PASSAGE TO READ START

Introduction:

In this series on notebooks I will share my learning/note-taking of the book Build a Large Lunguage Model(From Scratch) by the Author Sebastian Raschka.

Structure of the Book:



├── chapters  
│   ├── chapter1_understanding_LLMs: high-level introduction to the fundamental concepts behind LLMs.  
│   ├── chapter2_text_data: It covers the process ofpreparing text for LLM training, including splitting text into word and subword tokens.  
│   ├── chapter3_attention_mechanisms:  It introduces a basicself-attention framework and progresses to an enhanced self-attention mechanism.  
│   ├── chapter4_GPT_model: focuses on coding a GPT-like LLM that can be trained to generatehuman-like text.  
│   ├── chapter5_pretraining: implements the pretraining process of LLMs.  
│   ├── chapter6_text_classification:  introduces different LLM fine-tuning approaches.  
│   ├── chapter7_instruction_following:  explores the instruction fine-tuning process of LLMs.  
└──

The aim of this chapter is to introduce the foundational concepts of large language models (LLMs) and the advancements in deep learning that made them possible
- this chapter doesn’t contain any code.
Large language models (LLMs), like OpenAI’s ChatGPT, are deep neural networks that revolutionized natural language processing (NLP) in recent years.
Traditional NLP methods excelled in tasks like spam classification and simple pattern recognition but struggled with complex tasks requiring advanced understanding and generation abilities.

PASSAGE TO READ END
PROVIDED MATERIAL START

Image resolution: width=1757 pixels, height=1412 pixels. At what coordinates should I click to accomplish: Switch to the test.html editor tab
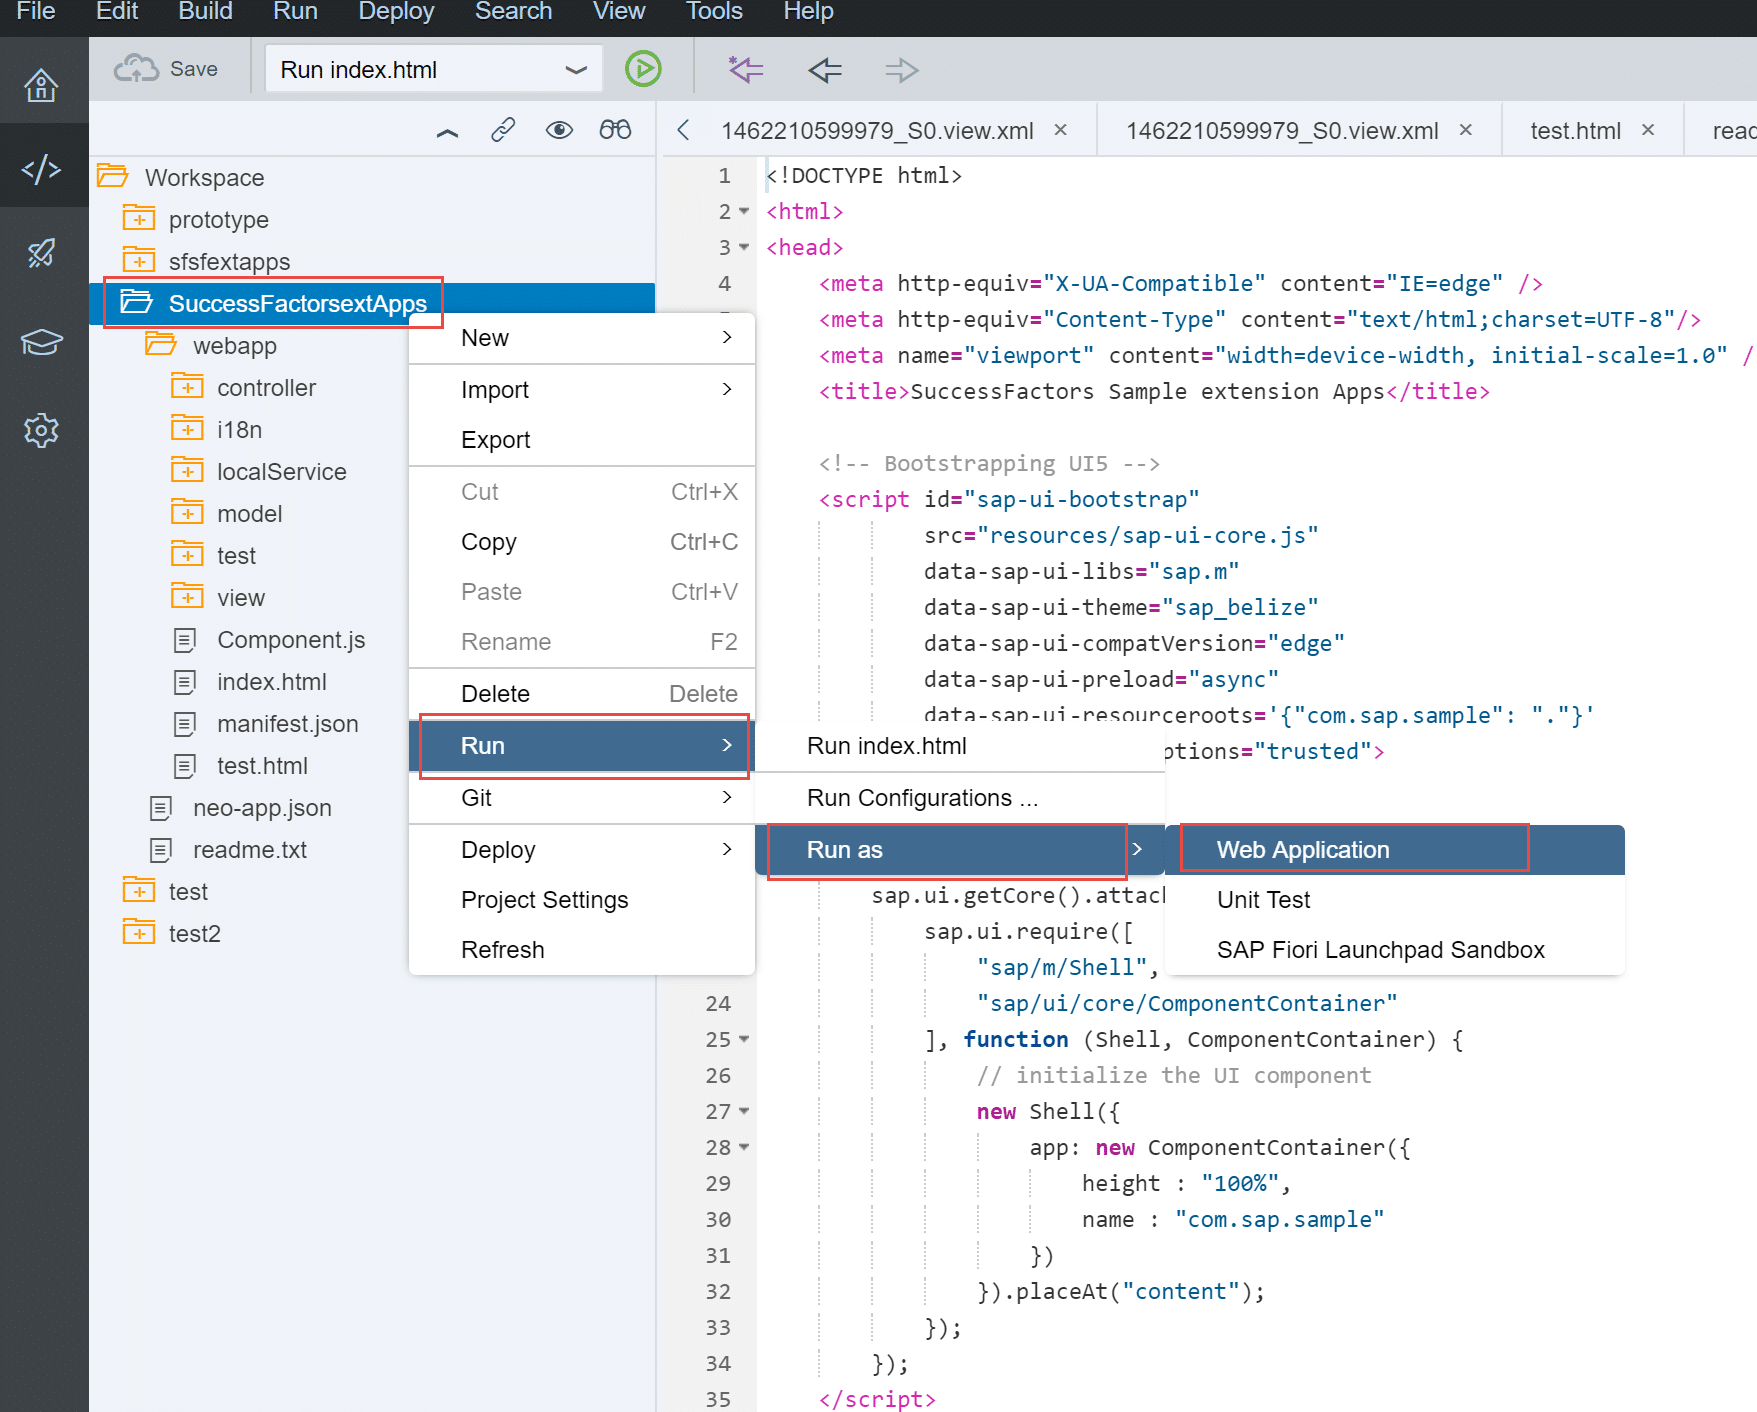pos(1575,131)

PROVIDED MATERIAL END

** TASK REQUIREMENTS **
Summarize the introduction to the notebook series, found above, in two sentences. The data has no connection to the text.

** SOLUTION FOR THIS PROBLEM **
The series shares learning notes on a book by Sebastian Raschka about building a large language model from scratch, and the book's seven chapters cover LLM fundamentals, preparing text data, attention mechanisms, coding a GPT-like model, pretraining, fine-tuning approaches, and instruction fine-tuning. The first chapter, which contains no code, introduces foundational LLM concepts, describing LLMs such as ChatGPT as deep neural networks that revolutionized NLP, whereas traditional NLP methods struggled with complex tasks requiring advanced understanding and generation.